__Task to complete__
Quote every line of the material beneath this one.

-- -- --

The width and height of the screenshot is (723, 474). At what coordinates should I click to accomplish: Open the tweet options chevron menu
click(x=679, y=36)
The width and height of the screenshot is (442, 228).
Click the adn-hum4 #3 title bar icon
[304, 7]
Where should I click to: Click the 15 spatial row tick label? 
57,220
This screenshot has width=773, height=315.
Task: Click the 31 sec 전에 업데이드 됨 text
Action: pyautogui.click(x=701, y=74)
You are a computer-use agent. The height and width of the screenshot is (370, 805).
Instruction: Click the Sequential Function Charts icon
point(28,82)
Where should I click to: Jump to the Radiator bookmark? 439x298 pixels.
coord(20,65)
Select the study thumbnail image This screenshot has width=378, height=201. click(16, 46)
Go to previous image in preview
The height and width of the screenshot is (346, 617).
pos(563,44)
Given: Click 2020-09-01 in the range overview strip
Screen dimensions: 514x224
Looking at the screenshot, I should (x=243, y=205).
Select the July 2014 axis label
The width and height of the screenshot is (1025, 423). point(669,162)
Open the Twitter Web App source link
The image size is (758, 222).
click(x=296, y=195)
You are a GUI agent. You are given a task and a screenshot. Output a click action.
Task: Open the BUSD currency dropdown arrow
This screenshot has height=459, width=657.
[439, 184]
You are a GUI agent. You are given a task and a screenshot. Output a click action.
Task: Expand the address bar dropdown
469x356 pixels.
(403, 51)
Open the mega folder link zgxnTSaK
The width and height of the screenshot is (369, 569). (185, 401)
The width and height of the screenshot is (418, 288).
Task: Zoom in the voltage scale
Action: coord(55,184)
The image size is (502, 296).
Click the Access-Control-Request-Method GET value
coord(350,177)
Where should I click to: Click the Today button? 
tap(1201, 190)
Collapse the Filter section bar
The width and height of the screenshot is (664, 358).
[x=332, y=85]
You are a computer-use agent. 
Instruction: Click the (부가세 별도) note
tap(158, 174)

-- -- --

__Completed exercise__
The width and height of the screenshot is (723, 474). At what coordinates should I click to accomplish: Open the tweet options chevron menu
click(x=679, y=36)
The width and height of the screenshot is (442, 228).
Click the adn-hum4 #3 title bar icon
[304, 7]
Where should I click to: Click the 15 spatial row tick label? 
57,220
This screenshot has width=773, height=315.
Task: Click the 31 sec 전에 업데이드 됨 text
Action: pyautogui.click(x=701, y=74)
You are a computer-use agent. The height and width of the screenshot is (370, 805).
Instruction: Click the Sequential Function Charts icon
point(28,82)
Where should I click to: Jump to the Radiator bookmark? 439x298 pixels.
coord(20,65)
Select the study thumbnail image This screenshot has width=378, height=201. click(16, 46)
Go to previous image in preview
The height and width of the screenshot is (346, 617).
pos(563,44)
Given: Click 2020-09-01 in the range overview strip
Screen dimensions: 514x224
Looking at the screenshot, I should (x=243, y=205).
Select the July 2014 axis label
The width and height of the screenshot is (1025, 423). point(669,162)
Open the Twitter Web App source link
The image size is (758, 222).
click(x=296, y=195)
You are a GUI agent. You are given a task and a screenshot. Output a click action.
Task: Open the BUSD currency dropdown arrow
This screenshot has height=459, width=657.
[439, 184]
You are a GUI agent. You are given a task and a screenshot. Output a click action.
Task: Expand the address bar dropdown
469x356 pixels.
(403, 51)
Open the mega folder link zgxnTSaK
The width and height of the screenshot is (369, 569). (185, 401)
The width and height of the screenshot is (418, 288).
Task: Zoom in the voltage scale
Action: coord(55,184)
The image size is (502, 296).
Click the Access-Control-Request-Method GET value
coord(350,177)
Where should I click to: Click the Today button? 
tap(1201, 190)
Collapse the Filter section bar
The width and height of the screenshot is (664, 358).
[x=332, y=85]
You are a computer-use agent. 
Instruction: Click the (부가세 별도) note
tap(158, 174)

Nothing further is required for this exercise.